Problems with installation and recycling have slowed the spread of tap wine. Stainless steel kegs have to be shipped back to the producer, sanitized, refilled and shipped back — quite the carbon footprint. Chris Griese, director of on-premise wines for distributor World Class Wines, said Petainer plastic kegs, basically a plastic bottle in a cardboard cylinder, are a promising newer product in this realm.

Meanwhile, many restaurants are sticking with bottles rather than barrels and upping the quality and quantity of their by-the-glass programs by purchasing preservation systems.

The Broders' new wine bar Terzo installed a system like the one they have been using across the street at their Pasta Bar. Blue Plate is adding a wine-keeper apparatus at the Edina Grill to go with those already in use at Scusi, the Lowry and Longfellow Grills. Blue Plate transplant Luke Shimp put in a 32-bottle system at his new Red Cow restaurant.

The result: by-the-glass programs dwarfing anything the Twin Cities has seen until very recently.

Sake, sake everywhere

Also popping up in glasses are cocktails that go well beyond sangria. Bubbly-based drinks such as mimosas and bellinis have been around forever, and have been joined by Cava, Prosecco or Champagne mixed with a variety of liquors and liqueurs at La Belle Vie, among others.

Far more prevalent, though, are sake-based blends. Not surprisingly, moto-i in Minneapolis, the first sake brewery outside of Japan, is leading the way with concoctions such as "the Problem Solver" (with tequila, St. Germain, berry coulis and lime) and the "Japanhattan," a Manhattan knockoff. The Minneapolis hot spot even has a trio of cocktails containing both sake and prosecco.

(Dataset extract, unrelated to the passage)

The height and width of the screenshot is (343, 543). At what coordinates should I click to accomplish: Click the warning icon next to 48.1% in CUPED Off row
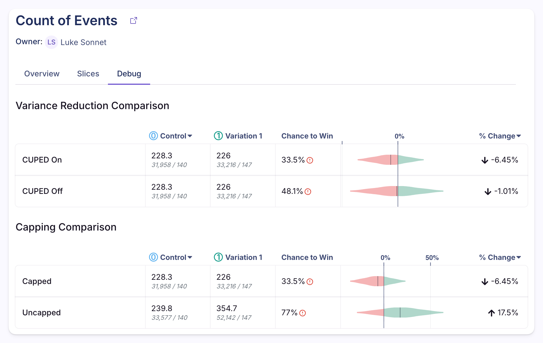[308, 192]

Sake drinks also are showing up in surprising places. Jesse Held at Borough made the final round of a national cocktail competition with his "Saiya Nara Sling" (named in honor of the sake-producing Saiya family). Lowbrow, Northeast Social and Eat Street Social are among other eateries where the bartenders have been, in Griese's words, "spending a lot of time and energy trying to figure out what makes sake tick."

For those who would rather try something simpler and less boozy, perhaps the latest rage in Spain will hit the hinterlands soon. That would be the kalimotxo (cal-ee-MO-cho): equal parts red wine and cola, perhaps with a citrus twist. Unlike the kegs and complex cocktails, this one's easy enough to try at home.